Pedro Moura called my attention to the distinction, only implicit in the tutorial, between evaluating a new application (to see it was worth while pursuing) and evaluating a particular application for which there was already consensus that it would be useful. (The example involving Resnik's multilingual gisting vs. e.g. MT in general).

António Colaço pointed the lack of clarity in the foil about Hindle & Rooth's work, namely instead of "followed by preposition" one should have written "NPs followed by preposition".

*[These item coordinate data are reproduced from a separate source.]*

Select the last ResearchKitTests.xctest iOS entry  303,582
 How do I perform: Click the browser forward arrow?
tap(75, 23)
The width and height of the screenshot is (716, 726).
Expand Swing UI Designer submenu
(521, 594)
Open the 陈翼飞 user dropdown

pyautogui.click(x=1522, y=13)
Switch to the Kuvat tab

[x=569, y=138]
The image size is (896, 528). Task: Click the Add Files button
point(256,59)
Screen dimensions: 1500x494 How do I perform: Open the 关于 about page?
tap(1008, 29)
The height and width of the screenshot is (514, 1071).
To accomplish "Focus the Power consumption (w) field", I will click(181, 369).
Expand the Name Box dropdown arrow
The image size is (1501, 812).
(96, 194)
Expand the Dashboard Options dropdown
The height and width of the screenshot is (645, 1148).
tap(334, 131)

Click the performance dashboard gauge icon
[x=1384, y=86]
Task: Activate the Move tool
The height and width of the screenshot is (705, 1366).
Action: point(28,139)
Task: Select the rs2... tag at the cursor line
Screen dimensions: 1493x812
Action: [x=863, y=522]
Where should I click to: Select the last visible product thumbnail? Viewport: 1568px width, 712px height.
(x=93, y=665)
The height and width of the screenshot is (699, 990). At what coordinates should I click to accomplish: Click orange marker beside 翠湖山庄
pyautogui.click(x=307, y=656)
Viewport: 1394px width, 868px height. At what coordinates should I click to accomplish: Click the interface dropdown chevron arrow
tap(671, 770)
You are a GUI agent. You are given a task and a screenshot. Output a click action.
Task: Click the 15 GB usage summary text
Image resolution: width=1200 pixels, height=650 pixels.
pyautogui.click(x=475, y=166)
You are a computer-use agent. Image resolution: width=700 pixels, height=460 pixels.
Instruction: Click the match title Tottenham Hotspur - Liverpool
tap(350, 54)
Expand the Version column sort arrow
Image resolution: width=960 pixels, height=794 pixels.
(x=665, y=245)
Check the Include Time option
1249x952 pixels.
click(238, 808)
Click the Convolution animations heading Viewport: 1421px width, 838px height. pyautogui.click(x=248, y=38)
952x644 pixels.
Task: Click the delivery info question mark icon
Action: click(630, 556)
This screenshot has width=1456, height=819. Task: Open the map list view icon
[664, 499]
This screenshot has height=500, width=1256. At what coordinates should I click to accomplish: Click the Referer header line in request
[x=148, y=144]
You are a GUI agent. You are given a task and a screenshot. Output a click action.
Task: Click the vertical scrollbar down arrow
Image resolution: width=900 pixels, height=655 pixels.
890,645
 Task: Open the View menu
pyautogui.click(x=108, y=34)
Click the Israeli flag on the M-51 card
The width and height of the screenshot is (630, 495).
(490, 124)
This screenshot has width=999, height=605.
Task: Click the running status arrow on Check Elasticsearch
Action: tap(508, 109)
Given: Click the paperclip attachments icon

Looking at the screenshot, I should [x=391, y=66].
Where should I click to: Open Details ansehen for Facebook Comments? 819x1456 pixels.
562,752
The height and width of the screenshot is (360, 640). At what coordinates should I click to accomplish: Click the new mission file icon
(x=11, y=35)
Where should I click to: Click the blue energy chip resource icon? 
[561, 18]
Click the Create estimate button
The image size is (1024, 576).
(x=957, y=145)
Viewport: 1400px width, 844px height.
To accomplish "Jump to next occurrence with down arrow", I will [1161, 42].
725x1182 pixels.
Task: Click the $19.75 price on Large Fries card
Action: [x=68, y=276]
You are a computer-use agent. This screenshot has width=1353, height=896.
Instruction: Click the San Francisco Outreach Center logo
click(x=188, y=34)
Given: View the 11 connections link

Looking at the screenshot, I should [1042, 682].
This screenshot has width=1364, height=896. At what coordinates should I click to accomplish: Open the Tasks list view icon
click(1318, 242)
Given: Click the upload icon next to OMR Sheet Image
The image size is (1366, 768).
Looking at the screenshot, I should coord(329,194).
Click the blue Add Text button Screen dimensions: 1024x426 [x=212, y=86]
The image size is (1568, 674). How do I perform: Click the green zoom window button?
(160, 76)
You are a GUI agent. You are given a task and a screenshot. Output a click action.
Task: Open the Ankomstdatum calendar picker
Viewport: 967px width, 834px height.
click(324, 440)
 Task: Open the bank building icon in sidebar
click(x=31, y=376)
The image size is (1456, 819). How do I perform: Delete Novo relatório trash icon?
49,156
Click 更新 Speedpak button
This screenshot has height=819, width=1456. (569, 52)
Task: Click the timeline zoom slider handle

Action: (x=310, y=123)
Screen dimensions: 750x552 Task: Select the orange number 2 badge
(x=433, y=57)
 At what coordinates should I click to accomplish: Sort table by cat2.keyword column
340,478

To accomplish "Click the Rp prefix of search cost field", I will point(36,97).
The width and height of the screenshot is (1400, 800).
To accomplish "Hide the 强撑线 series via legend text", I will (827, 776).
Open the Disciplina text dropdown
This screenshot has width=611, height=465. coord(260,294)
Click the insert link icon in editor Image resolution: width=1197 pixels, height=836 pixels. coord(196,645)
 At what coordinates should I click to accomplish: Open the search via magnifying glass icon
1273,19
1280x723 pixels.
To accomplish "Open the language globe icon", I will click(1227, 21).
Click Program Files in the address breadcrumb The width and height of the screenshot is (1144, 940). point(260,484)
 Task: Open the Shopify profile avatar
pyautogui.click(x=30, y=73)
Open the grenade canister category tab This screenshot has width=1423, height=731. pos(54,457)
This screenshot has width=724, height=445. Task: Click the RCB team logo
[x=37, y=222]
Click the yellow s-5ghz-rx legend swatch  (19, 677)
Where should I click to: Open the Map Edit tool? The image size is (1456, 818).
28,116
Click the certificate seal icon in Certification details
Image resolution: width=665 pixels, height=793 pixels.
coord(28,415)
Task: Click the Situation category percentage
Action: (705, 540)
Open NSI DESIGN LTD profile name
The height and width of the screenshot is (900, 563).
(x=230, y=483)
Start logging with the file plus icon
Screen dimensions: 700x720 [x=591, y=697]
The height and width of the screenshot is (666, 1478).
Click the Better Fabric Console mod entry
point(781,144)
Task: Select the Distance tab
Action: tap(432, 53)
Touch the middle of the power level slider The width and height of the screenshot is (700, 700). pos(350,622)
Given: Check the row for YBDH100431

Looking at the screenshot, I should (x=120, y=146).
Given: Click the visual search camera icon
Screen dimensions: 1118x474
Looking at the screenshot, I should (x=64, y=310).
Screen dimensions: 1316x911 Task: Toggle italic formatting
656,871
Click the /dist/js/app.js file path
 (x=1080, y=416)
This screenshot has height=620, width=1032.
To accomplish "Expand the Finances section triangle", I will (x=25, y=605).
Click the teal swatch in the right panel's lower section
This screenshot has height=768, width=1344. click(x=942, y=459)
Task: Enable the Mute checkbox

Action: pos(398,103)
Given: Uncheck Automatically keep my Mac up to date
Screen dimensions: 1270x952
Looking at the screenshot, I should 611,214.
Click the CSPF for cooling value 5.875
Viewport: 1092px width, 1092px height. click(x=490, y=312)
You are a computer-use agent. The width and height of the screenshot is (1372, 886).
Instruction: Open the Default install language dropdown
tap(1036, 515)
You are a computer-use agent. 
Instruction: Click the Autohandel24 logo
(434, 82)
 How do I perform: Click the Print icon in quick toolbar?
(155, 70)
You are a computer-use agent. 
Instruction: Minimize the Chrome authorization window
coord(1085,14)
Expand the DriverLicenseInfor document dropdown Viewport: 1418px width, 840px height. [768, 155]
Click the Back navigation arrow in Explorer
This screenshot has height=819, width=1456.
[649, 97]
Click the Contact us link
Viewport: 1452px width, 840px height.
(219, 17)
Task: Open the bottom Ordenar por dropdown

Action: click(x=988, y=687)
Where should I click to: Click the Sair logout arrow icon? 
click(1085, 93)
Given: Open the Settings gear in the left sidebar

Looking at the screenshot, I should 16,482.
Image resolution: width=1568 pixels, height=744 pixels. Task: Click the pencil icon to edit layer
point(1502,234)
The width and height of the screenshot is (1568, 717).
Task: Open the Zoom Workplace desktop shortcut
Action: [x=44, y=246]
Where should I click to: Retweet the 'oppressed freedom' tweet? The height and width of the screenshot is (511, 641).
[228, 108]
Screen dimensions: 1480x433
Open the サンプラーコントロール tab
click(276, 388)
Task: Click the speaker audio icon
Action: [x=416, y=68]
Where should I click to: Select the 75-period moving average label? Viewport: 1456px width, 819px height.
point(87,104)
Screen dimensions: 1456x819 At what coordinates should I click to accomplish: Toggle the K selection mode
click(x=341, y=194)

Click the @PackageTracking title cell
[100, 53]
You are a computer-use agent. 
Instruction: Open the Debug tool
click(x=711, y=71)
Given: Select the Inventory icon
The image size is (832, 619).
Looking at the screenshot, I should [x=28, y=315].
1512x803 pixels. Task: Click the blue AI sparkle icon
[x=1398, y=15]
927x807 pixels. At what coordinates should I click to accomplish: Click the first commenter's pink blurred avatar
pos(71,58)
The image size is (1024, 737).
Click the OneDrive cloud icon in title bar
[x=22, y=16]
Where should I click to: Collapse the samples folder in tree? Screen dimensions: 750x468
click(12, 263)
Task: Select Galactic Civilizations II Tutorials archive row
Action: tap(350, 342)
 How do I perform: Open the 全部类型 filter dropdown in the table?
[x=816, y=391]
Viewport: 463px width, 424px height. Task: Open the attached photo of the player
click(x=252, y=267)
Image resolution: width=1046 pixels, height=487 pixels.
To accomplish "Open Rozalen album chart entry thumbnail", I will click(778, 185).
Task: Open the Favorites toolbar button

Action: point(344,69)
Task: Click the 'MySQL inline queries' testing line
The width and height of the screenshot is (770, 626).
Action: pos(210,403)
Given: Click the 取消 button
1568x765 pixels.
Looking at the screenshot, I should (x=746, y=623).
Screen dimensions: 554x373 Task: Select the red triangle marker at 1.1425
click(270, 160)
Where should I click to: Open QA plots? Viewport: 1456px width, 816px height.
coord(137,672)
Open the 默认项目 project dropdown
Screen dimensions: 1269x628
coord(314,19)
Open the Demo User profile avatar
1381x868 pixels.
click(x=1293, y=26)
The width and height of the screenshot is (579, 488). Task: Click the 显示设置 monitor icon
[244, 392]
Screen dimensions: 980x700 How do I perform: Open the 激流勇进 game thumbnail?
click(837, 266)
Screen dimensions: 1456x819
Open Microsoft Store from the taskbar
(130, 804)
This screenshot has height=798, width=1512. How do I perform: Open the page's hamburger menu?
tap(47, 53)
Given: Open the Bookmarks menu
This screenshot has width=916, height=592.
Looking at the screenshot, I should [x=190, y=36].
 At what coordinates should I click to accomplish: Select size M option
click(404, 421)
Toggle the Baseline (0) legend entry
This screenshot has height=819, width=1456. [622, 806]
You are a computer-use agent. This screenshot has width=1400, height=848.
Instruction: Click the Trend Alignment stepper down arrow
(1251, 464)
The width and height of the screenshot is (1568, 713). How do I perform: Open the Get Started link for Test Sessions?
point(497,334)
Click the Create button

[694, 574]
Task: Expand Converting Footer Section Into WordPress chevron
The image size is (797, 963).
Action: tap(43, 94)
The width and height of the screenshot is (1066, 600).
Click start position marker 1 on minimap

Alexsandro Soares pointed out that in the neural network community three kinds of corpora are standardly used: as well as pointed me to ftp://ftp.sas.com/pub/neural/FAQ.html#A_data, from where I reproduced the following excerpt:

There is no book in the NN literature more authoritative than Ripley (1996), from which the following definitions are taken (p.354):

Training set:: A set of examples used for learning, that is to fit the parameters [i.e., weights] of the classifier.
Validation set:: A set of examples used to tune the parameters [i.e., architecture, not weights] of a classifier, for example to choose the number of hidden units in a neural network.
Test set:: A set of examples used only to assess the performance [generalization] of a fully-specified classifier.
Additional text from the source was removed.